Segment Open

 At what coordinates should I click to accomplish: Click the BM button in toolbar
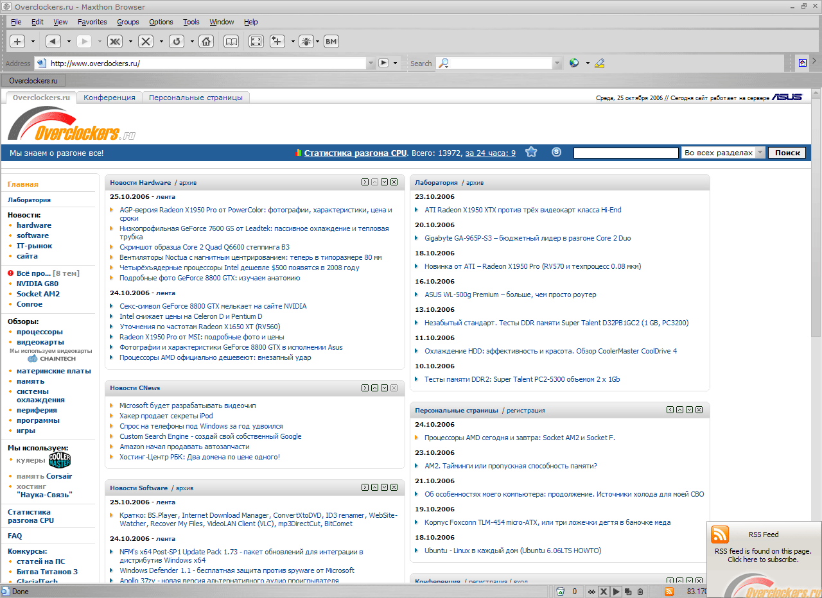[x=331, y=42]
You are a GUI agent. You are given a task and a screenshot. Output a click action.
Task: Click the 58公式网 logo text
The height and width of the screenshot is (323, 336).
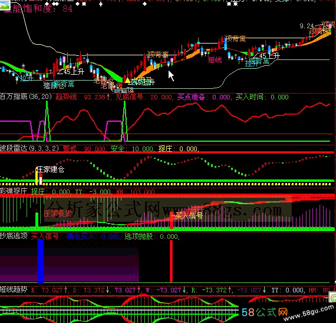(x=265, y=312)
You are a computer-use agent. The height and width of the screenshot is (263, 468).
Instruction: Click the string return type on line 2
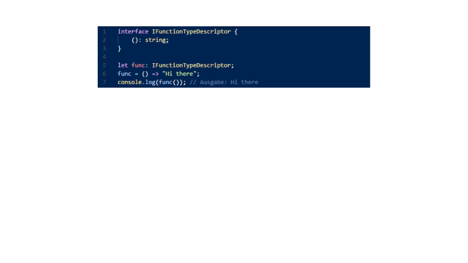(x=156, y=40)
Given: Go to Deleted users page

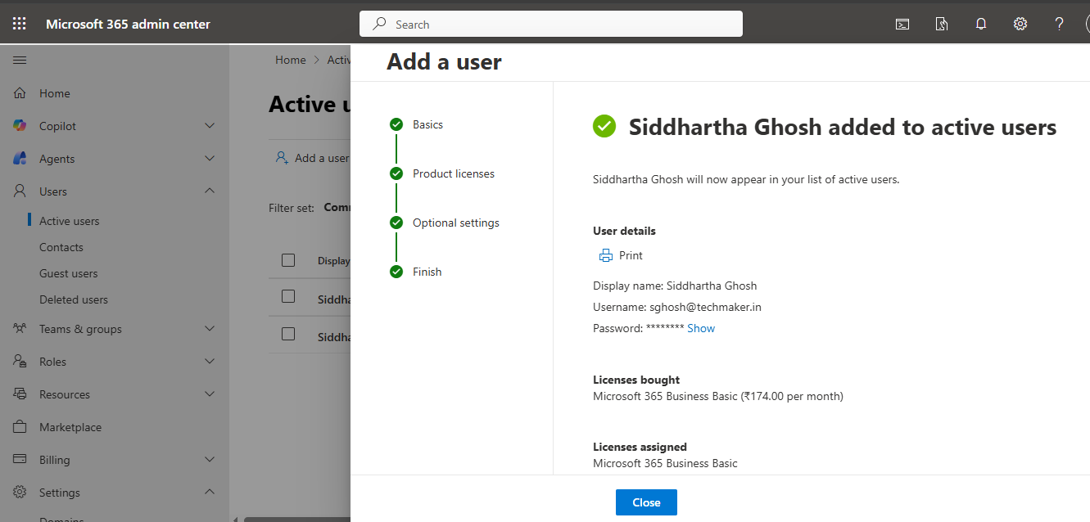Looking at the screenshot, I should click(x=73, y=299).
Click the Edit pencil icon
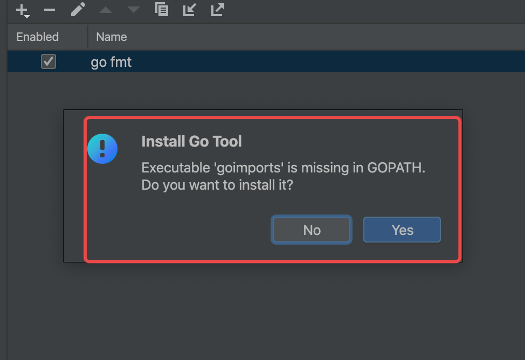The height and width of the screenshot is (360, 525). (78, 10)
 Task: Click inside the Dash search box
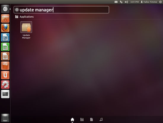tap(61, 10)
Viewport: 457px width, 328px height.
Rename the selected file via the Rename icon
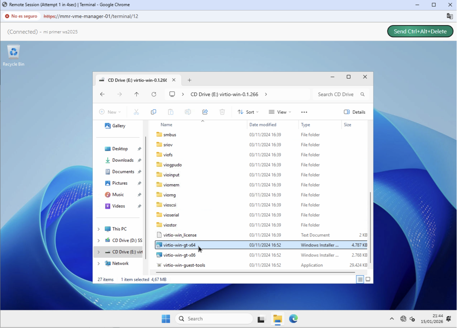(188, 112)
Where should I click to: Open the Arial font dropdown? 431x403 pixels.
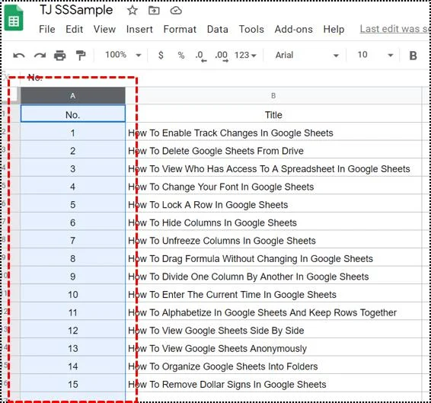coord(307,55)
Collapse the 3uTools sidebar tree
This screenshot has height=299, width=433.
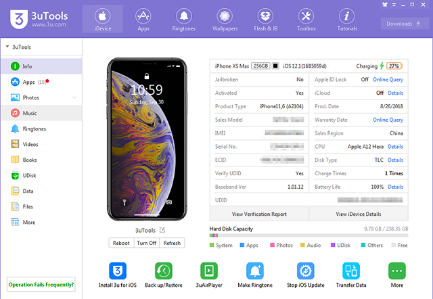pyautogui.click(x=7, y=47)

Segment Closed
Segment Open

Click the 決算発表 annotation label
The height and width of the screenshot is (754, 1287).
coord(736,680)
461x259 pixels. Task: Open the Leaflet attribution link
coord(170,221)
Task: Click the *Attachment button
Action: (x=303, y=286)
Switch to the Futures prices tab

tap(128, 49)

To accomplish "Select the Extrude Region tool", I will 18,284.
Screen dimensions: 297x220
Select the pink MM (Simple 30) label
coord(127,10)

Segment Closed

### About this task:
Across the listing above, how many lines include the word "agent"? Answer with only the number.

### Solution:
2